Mais l'inclinaison humaine à créer des divisions s’accompagne, je le crois profondément, d'une profonde impulsion humaine à créer des ponts entre ces divisions. Et souvent, plus nous sommes confiant sur notre propre identité, plus nous pouvons tendre efficacement la main à l'autre.
Même dans les communautés les plus pauvres et les plus isolées, nous avons constaté que des décennies, sinon des siècles, de conflit acharnés peuvent être inversés en donnant des motifs aux gens de travailler ensemble pour un avenir meilleur--en d'autres termes, en leur donnant des raisons d'espérer. Et quand l'espoir prend racine, alors un nouveau niveau de tolérance est possible, même s’il a été inconnu durant des années et des années et des années.
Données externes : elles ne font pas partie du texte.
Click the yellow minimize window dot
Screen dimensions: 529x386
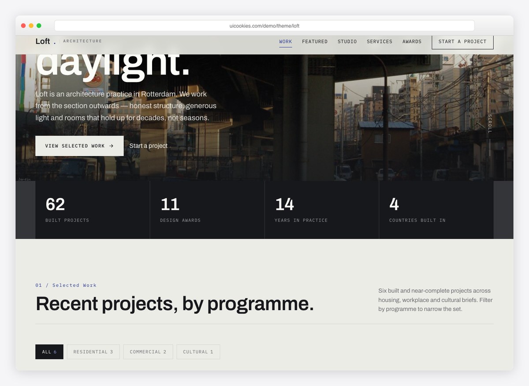coord(31,26)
La tolérance qui naît de l'espoir est plus qu'une vertu négative--plus qu'un moyen commode d’alléger les tensions sectaires ou favoriser la stabilité sociale--plus qu'un sentiment d'abstention lorsque les opinions d'autrui entrent en conflit avec les nôtres. Au lieu de cela, vu non pas comme un pâle compromis religieux, mais comme un impératif religieux sacré, la tolérance peut devenir une force puissante et positive, permettant à chacun d’entre nous d'élargir nos horizons--et d'enrichir nos vies.
Je vous remercie pour l’honneur que vous m’accordez en me remettant cette récompense.